■ Material shown
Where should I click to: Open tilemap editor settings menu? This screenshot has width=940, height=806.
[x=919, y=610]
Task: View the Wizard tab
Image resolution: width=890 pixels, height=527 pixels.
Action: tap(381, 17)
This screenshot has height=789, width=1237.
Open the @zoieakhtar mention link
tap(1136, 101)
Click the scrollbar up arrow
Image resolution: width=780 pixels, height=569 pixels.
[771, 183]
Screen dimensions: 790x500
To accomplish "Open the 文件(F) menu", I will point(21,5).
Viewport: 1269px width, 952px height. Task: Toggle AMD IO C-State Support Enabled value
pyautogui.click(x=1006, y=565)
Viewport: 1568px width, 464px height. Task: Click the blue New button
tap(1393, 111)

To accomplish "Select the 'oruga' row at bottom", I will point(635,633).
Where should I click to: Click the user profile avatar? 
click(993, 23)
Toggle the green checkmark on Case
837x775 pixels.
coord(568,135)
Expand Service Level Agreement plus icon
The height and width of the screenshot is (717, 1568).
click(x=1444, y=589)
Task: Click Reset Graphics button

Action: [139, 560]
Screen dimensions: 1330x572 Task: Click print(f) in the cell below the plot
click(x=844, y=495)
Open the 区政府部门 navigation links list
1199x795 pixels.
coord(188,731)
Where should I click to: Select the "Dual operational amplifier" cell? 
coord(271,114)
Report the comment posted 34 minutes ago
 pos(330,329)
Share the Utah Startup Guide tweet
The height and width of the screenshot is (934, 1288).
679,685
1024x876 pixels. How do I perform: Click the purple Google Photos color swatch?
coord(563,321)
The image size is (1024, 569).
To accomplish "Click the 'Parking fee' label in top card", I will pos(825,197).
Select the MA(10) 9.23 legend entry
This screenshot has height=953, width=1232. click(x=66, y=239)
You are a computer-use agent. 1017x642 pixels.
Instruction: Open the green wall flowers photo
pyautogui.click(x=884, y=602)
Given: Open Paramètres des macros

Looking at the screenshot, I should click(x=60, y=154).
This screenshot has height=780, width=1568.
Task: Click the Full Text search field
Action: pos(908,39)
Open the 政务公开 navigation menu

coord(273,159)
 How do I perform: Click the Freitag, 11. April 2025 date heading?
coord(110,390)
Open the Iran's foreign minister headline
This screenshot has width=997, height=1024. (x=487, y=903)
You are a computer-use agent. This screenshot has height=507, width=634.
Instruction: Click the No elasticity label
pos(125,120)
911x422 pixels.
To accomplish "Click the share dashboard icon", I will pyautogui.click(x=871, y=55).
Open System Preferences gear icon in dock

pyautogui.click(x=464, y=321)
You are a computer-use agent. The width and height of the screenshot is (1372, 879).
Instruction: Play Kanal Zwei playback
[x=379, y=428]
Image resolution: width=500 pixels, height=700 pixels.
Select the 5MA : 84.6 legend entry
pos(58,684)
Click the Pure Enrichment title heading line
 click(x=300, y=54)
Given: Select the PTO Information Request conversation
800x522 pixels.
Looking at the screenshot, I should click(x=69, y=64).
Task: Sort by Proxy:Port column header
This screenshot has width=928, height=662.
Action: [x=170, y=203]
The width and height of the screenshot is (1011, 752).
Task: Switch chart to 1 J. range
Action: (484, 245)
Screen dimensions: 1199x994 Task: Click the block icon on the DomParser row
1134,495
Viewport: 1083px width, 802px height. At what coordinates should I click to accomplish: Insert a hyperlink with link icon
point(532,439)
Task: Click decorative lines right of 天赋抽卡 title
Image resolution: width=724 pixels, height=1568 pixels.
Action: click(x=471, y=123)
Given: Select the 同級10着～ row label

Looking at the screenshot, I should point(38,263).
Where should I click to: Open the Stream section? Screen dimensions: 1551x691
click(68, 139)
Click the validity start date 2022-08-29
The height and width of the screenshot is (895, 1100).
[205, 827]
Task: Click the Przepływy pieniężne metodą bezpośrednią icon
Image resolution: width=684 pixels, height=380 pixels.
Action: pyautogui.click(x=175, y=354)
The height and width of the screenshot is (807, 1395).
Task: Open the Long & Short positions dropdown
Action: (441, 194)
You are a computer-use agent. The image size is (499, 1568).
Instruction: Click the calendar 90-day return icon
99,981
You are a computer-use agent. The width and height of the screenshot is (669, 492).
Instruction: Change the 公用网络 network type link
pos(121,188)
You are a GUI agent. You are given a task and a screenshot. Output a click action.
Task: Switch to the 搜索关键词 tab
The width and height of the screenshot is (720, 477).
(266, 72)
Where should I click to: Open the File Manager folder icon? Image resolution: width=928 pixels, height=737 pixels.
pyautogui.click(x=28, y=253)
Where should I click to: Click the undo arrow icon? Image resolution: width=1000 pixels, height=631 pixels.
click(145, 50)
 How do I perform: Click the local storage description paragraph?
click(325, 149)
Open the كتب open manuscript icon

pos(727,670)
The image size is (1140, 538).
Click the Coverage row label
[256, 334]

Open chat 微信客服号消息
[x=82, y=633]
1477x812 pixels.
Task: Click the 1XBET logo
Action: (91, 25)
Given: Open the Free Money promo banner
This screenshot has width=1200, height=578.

■ The request
Copy out the entries word for word, starting at the line that contains "Where should I click to: Select" and ending at the line that contains "pyautogui.click(x=884, y=602)", with both of those lines included.

■ Output of the task
Where should I click to: Select the "Dual operational amplifier" cell? 
coord(271,114)
Report the comment posted 34 minutes ago
 pos(330,329)
Share the Utah Startup Guide tweet
The height and width of the screenshot is (934, 1288).
679,685
1024x876 pixels. How do I perform: Click the purple Google Photos color swatch?
coord(563,321)
The image size is (1024, 569).
To accomplish "Click the 'Parking fee' label in top card", I will pos(825,197).
Select the MA(10) 9.23 legend entry
This screenshot has height=953, width=1232. click(x=66, y=239)
You are a computer-use agent. 1017x642 pixels.
Instruction: Open the green wall flowers photo
pyautogui.click(x=884, y=602)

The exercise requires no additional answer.